USA Today did a big story on Doris last Friday. She's done color on men's and women's games for ESPN for nearly 10 years. She does 10-15 men's Big East games on ESPN Plus every year. She was the first and only woman to be an analyst for the NY Knicks. Pretty impressive.
Unfortunately I have had to sit through too many Pam Ward-called D1 football games and she's awful. One thing she does is to support the point that a woman's voice does not have a good range for play-by-play work. Ward sounds shrill at best and shrieking at important moments. Three or fours hours of her broadcasts truly tests the loyalty for fans of the participating teams or that sport. Add that she simply isn't very knowledgeable about football and that makes an already bad broadcaster that much worse. The figuring with my buddies is if she's calling your game, you have one of the real stinkers of the week.
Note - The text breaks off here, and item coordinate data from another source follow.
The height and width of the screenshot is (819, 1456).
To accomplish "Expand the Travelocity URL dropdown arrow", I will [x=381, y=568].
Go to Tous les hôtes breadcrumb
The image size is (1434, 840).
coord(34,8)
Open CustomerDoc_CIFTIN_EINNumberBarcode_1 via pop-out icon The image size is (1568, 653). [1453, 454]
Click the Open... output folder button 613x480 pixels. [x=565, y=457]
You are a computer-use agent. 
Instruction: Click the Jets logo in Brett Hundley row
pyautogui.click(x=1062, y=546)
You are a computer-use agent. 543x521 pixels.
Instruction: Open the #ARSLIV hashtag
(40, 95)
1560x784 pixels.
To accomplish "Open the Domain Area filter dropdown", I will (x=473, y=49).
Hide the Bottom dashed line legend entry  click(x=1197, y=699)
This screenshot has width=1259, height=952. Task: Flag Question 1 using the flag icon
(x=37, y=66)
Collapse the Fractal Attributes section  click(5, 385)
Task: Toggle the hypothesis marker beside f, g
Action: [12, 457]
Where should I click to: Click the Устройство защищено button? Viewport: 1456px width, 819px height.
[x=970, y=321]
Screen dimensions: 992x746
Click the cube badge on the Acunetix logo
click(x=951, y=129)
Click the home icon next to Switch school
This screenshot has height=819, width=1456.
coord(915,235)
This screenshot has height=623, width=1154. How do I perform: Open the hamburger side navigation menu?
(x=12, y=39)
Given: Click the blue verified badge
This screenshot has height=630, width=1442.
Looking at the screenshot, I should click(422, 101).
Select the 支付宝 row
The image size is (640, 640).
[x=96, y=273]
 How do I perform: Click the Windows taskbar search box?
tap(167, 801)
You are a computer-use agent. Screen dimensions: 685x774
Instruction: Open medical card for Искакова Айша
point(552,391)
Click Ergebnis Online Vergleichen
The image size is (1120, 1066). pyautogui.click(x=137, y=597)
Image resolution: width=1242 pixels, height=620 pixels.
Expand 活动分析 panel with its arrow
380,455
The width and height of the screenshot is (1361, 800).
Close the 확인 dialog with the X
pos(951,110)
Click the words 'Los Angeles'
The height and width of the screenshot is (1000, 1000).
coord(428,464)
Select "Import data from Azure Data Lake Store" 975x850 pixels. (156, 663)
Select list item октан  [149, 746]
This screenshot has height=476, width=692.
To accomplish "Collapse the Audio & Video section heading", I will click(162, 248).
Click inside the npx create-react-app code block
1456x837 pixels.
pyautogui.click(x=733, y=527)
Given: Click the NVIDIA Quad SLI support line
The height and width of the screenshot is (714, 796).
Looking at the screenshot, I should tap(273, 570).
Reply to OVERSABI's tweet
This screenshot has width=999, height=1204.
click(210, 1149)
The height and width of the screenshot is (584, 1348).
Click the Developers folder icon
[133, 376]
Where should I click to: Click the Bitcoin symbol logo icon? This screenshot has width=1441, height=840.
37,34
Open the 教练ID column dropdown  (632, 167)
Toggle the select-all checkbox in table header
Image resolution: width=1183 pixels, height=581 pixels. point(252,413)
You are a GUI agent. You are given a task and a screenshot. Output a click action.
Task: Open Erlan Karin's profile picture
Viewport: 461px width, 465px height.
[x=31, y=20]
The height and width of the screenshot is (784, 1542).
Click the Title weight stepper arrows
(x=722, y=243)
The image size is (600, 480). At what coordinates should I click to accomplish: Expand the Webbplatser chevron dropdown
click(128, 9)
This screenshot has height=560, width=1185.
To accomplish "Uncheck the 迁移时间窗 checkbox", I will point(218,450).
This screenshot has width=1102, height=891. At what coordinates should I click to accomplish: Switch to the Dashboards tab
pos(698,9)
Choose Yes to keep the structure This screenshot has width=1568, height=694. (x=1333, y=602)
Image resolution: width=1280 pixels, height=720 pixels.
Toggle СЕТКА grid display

I'm a person who has heard on radio and viewed college football games on television for more than 60 years. I enjoy listening to Pam Ward doing college football games. As the retired Football Historian of the NCAA, I feel she's sufficiently knowledgeable about the game of football
The only thing I don't like is that many white female broadcasters, columnists, and reporters carry this "white is holier than black"
attitude especially towards minority players who have shortcomings or flaws in their personality or in their game. Yet, when it is a white player, they finds ways to cover up their shortcomings by talking about their family tree, throw the "they play hard" card, the "aw shucks" card, or they can be helped card because they feel the pressure of the white market. Only if that white player looks or acts butchy, she will not be critized otherwise.Basically, female commentators can say what they want as long as it isn't Anti-semitic or that player isn't associated with a Jewish agent.
Why do you think, commentators complain so much about agents it is not just money?The only commentator who I say is pretty objective is Pam Ward, I'm impressed with her demeanor and detail. Yet, when she hangs around the females doing women's basketball, she can get that "white is holier" attitude going at times. But when she is doing football, I like her work.